▶ _TASK TO COMPLETE_
Each record is to be printed again exactly, though not its pictures.
───
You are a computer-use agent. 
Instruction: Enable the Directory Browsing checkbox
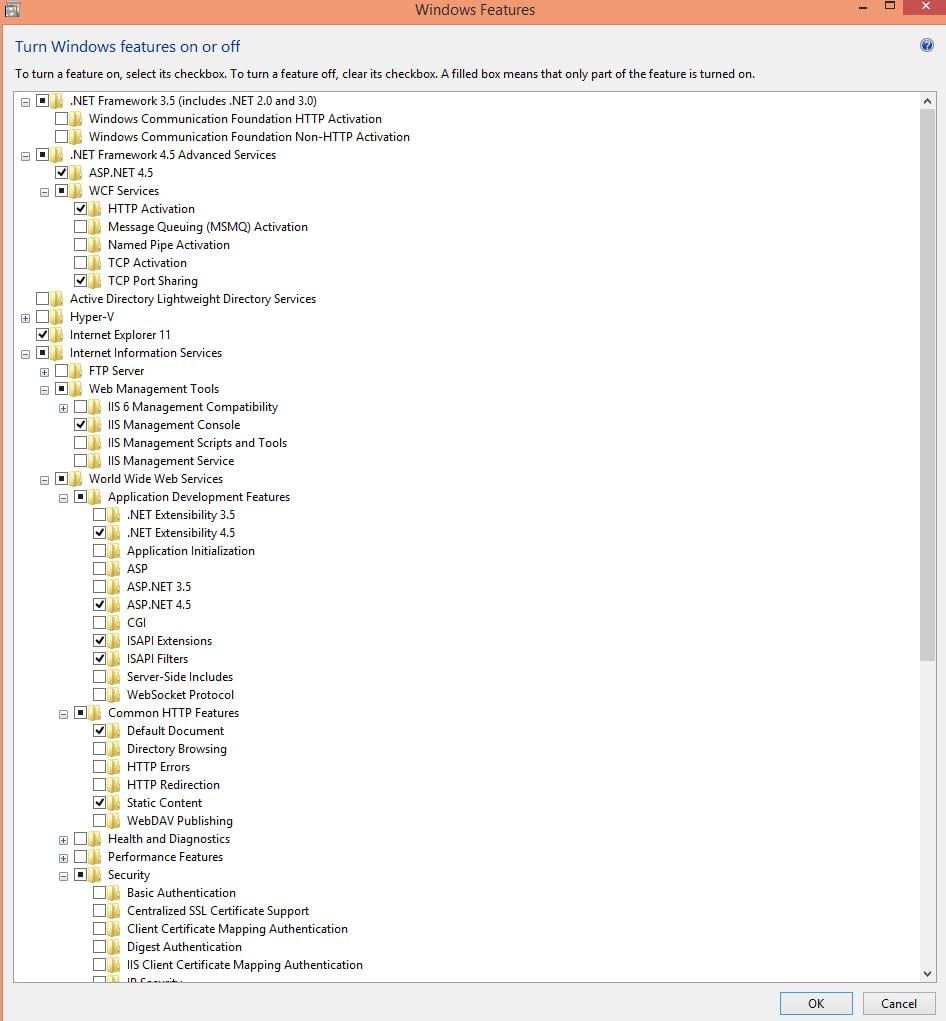click(x=100, y=749)
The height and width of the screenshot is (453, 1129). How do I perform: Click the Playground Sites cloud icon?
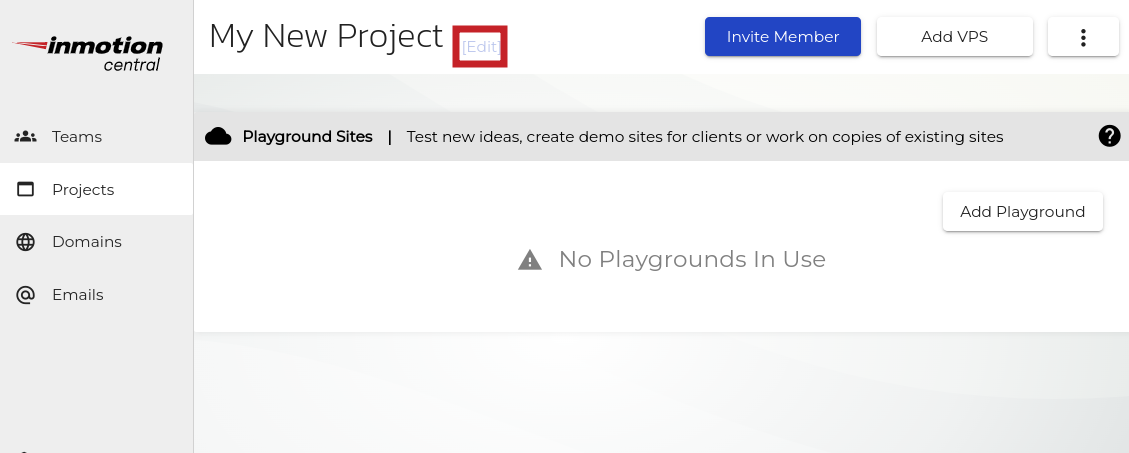218,137
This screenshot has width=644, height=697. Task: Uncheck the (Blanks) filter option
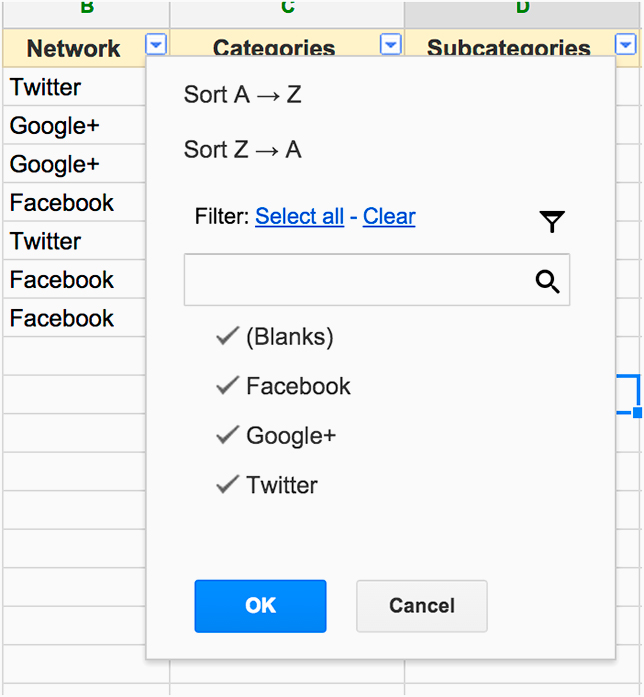click(275, 336)

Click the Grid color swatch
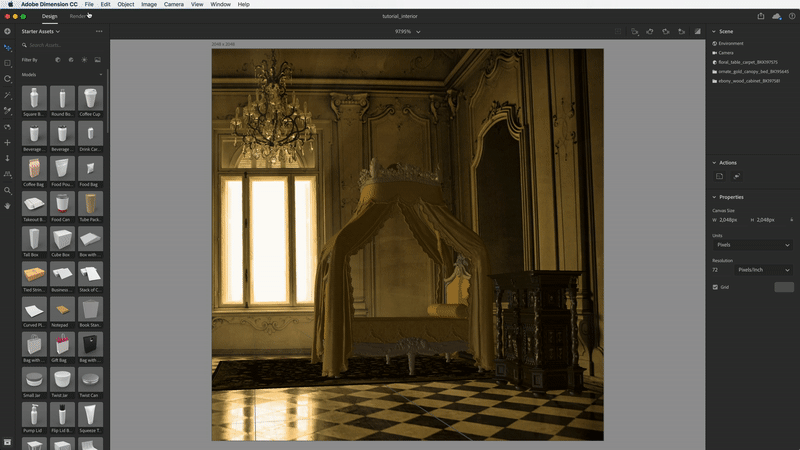point(783,287)
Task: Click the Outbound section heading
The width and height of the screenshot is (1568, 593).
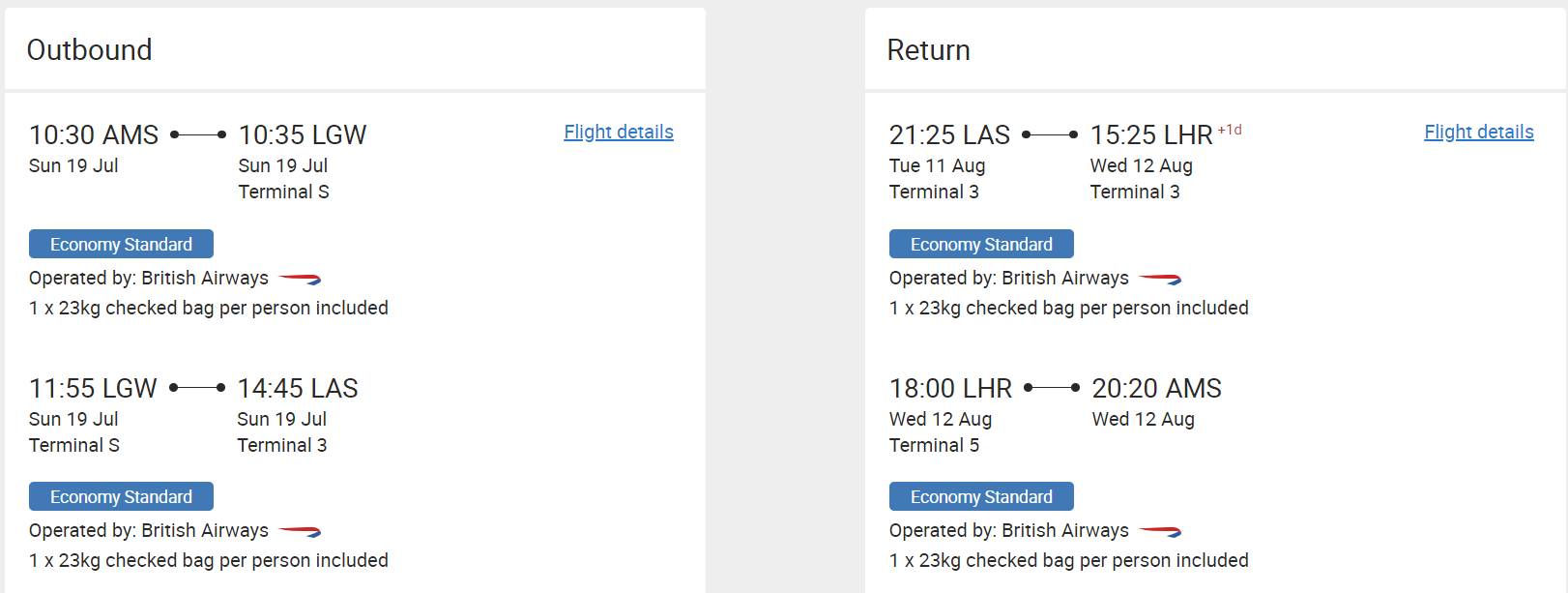Action: [x=89, y=49]

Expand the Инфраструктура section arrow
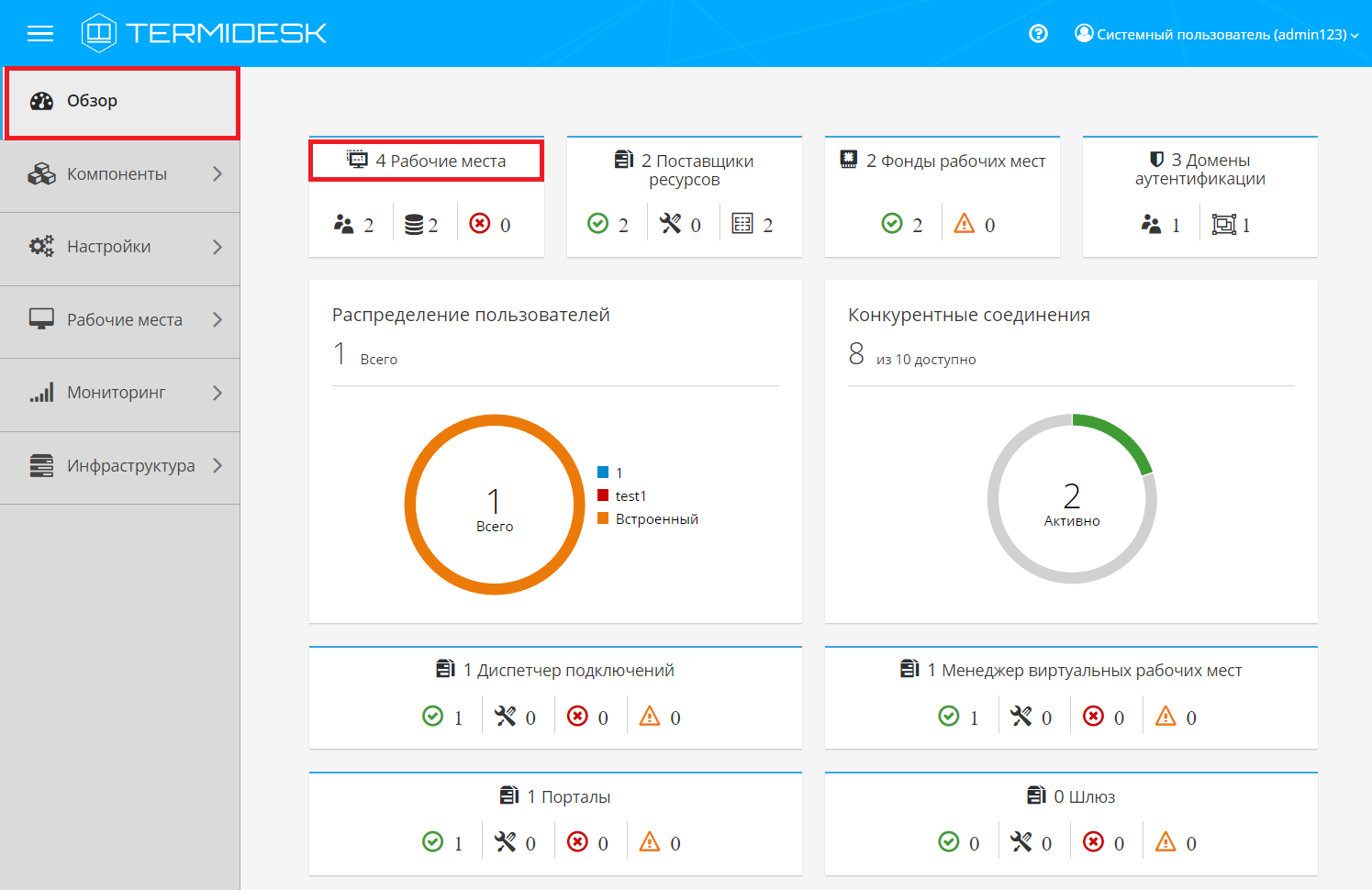[218, 466]
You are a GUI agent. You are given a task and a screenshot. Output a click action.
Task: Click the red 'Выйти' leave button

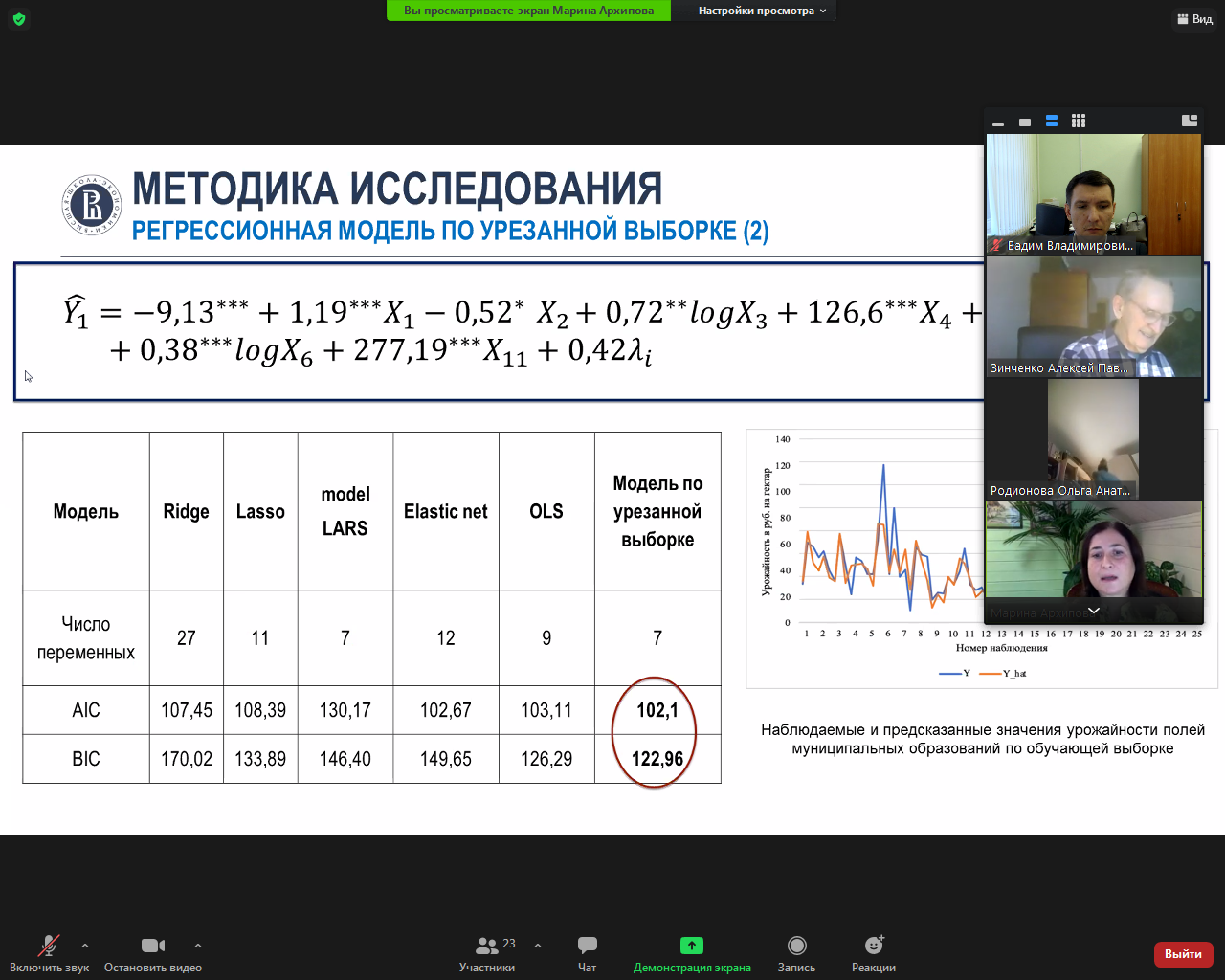pyautogui.click(x=1183, y=954)
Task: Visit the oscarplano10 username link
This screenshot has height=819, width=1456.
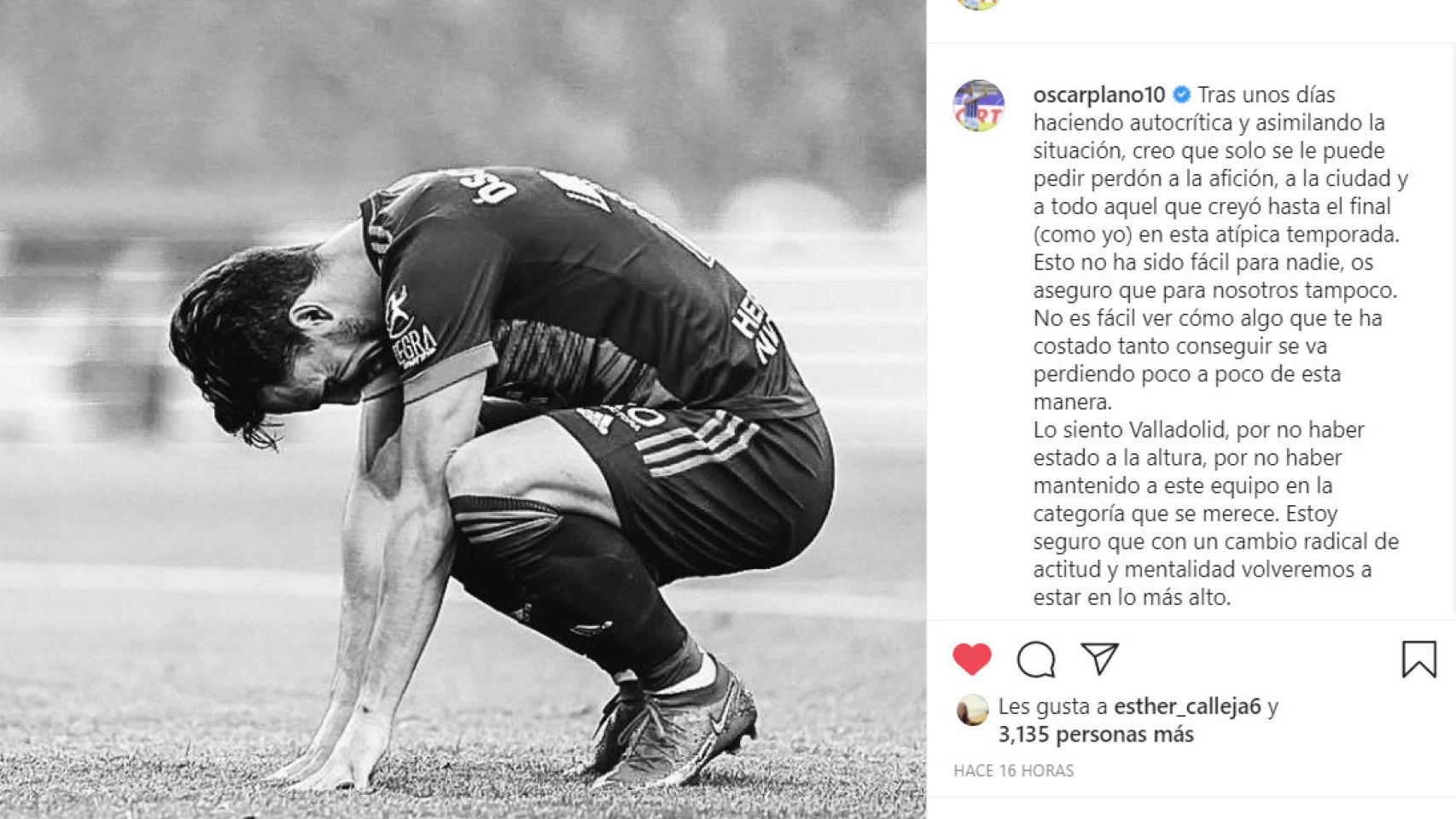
───
▶ _WRITTEN SOLUTION_
You are a computer-use agent. 
Instruction: Enable the Directory Browsing checkbox
click(x=100, y=749)
The height and width of the screenshot is (453, 1129). How do I perform: Click the Playground Sites cloud icon?
218,137
This screenshot has width=644, height=697. Task: Uncheck the (Blanks) filter option
click(275, 336)

Click the Grid color swatch
point(783,287)
Task: Click the Outbound section heading
The width and height of the screenshot is (1568, 593).
Action: [x=89, y=49]

Expand the Инфраструктура section arrow
[218, 466]
You are a GUI agent. You are given a task and a screenshot. Output a click action.
Task: Click the red 'Выйти' leave button

pyautogui.click(x=1183, y=954)
Task: Visit the oscarplano10 username link
This screenshot has height=819, width=1456.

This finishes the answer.